### 任务要求
请把从包含“You are a computer-use”的那一行起、到包含“pos(419,208)”的那一行为止（首尾两行都算在内）的各行转换成 Markdown 表格，两列分别为“序号”和“内容”，空行略去不计。

### 提取数据
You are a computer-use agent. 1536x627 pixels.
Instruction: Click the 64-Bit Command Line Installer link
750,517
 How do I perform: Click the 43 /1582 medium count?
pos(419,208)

* * *

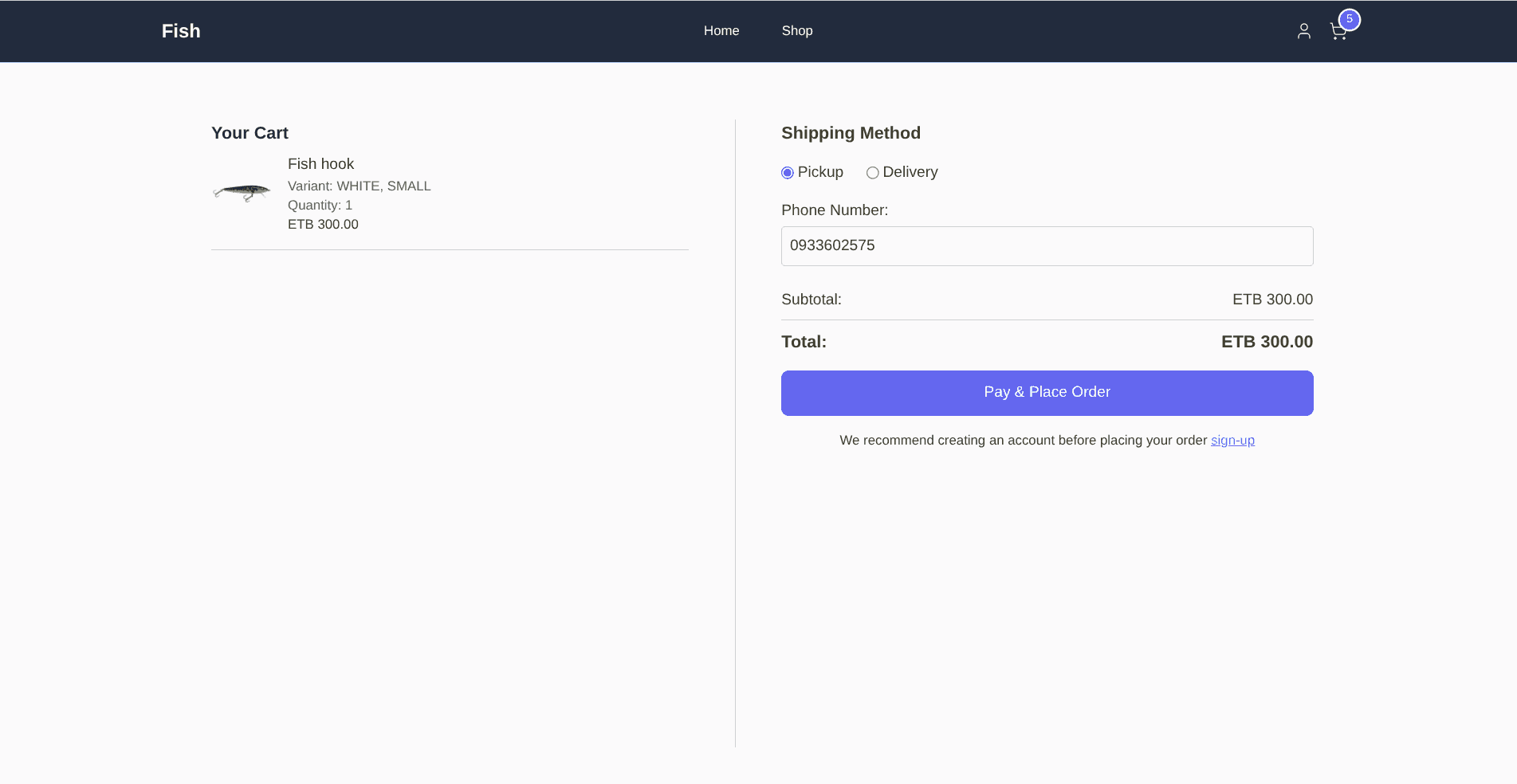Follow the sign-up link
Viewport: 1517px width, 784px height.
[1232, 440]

### 输出如下
| 序号 | 内容 |
|---|---|
| 1 | You are a computer-use agent. 1536x627 pixels. |
| 2 | Instruction: Click the 64-Bit Command Line Installer link |
| 3 | 750,517 |
| 4 |  How do I perform: Click the 43 /1582 medium count? |
| 5 | pos(419,208) |